(LIST OF TASKS)
a) Do the following statements agree with the absence reporting post below? For each, answer yes or no and quote the deciding words from the post. (i) The column series is titled Absence & Accommodation Technology. (ii) Analytical reports are the ones that support day-to-day functions. (iii) Going back to the vendor for report changes is described as time-consuming and costly.
b) In the absence reporting post below, which month's column is being shared?
c) What would come next in the absence reporting post below? Write the passage that follows its final sentence.
── SELECTED EXTRACT
Our parent company, Presagia, is contributing a column to each issue of this year's @Work Magazine, a publication by the Disability Management Employer Coalition (DMEC). If you haven't had a chance to check out this excellent resource, we highly recommend that you do! DMEC provides best practice resources for our complex industry and @Work is one of their resources that we always stay on top of!
This year's column, Absence & Accommodation Technology, focuses on walking employers through the many considerations they should have as they research leave and accommodation technology, dive into the review process, implement their solution, and maintain a healthy relationship with their vendor post go-live. We’ll also be giving an insider’s look at the many pitfalls employers make when assessing and managing technology, with an eye to helping them avoid these common missteps.
As we did with last year's Technology and Absence Management series, we've created this blog series to share each 2020 column with you! In this post, we're sharing the July column, which overviews commonly used absence reports, as well as some specific reporting features to look out for in absence technology.
When it comes to absence reporting, data is power. However, it’s only powerful if you’re able to translate it into meaningful, actionable metrics. In our current age of data overload, it’s crucial to look for absence management technology with strong reporting capabilities and spend time determining the reports that will benefit your organization.
To set the context for this technology discussion, absence management teams are primarily using two types of reports: operational reports to support day-to-day functions and analytical reports to help identify trends and become more strategic.
Common operational reports help your organization to measure administrative workload and productivity; summarize past, current, and upcoming leave cases; and provide data to other systems and departments, such as payroll.
Common analytical reports look at data over time to identify trends, risks, and opportunities, and help you benchmark your absence metrics against others.
When hunting for an absence management system, map out the operational and analytical reports that are vital for your organization. Then review the system’s standard reports to see how much of what you need is available out of the box. Also find out if you can edit them or if you have to go back to the vendor for changes, which is time-consuming and costly.
────
── DATA SEGMENT
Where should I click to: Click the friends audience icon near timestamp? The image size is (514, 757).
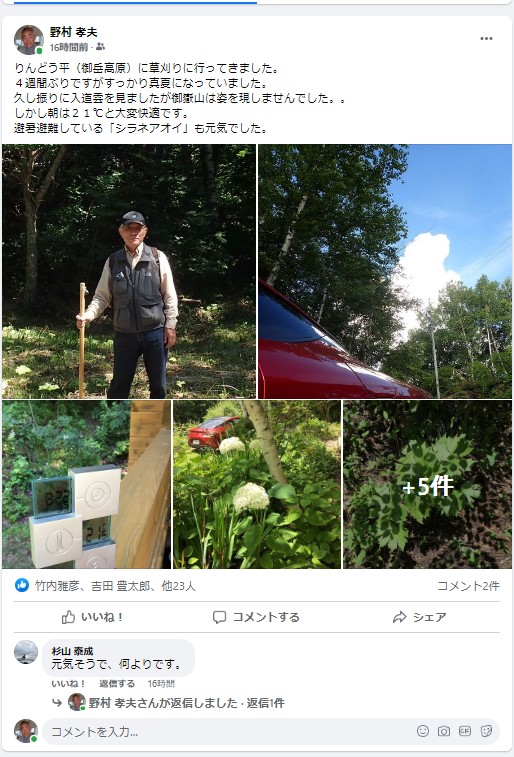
────
(WRITTEN ANSWERS)
a)
(i) Yes: "This year's column, Absence & Accommodation Technology"
(ii) No: "operational reports to support day-to-day functions and analytical reports to help identify trends and become more strategic"
(iii) Yes: "go back to the vendor for changes, which is time-consuming and costly"

b) The July column.

c)
Explore the report writer, if available, finding out if all data in the system can be reported, how many filters are offered (e.g. date ranges, locations, etc.), and what formats can be produced. If you need to share reports, the ability to export to comma-separated values (CSV) is crucial.
Check security, as some systems allow users to view data they aren’t authorized to via reports. It’s critical that reports adhere to a system’s role- and group-based security to prevent data-privacy missteps.
Dashboards with simple graphs and charts that visualize your data should also be included. These might show average lost workdays, types of leave cases, and so on.
To give you a practical example of determining the right reports for your organization, we recently worked with a customer to measure return on investment (ROI). They are employee-centric and offer unlimited paid time off, and their employee count has more than doubled in a few years.
We determined that while their case volume increased over 100% from 2018 to 2019, their average lost workdays per employee stayed steady. Medical and bonding with children were the most common leave reasons, with each accounting for approximately 45% of overall lost workdays. Intermittent leave consistently accounted for about 3% of lost workdays. Essentially, we saw no relative increase in lost time and verified that they don’t have a leave abuse issue.
This profile of leave utilization gave them a strong baseline for future measurement, but they also wanted to identify ROI in the form of efficiency gains.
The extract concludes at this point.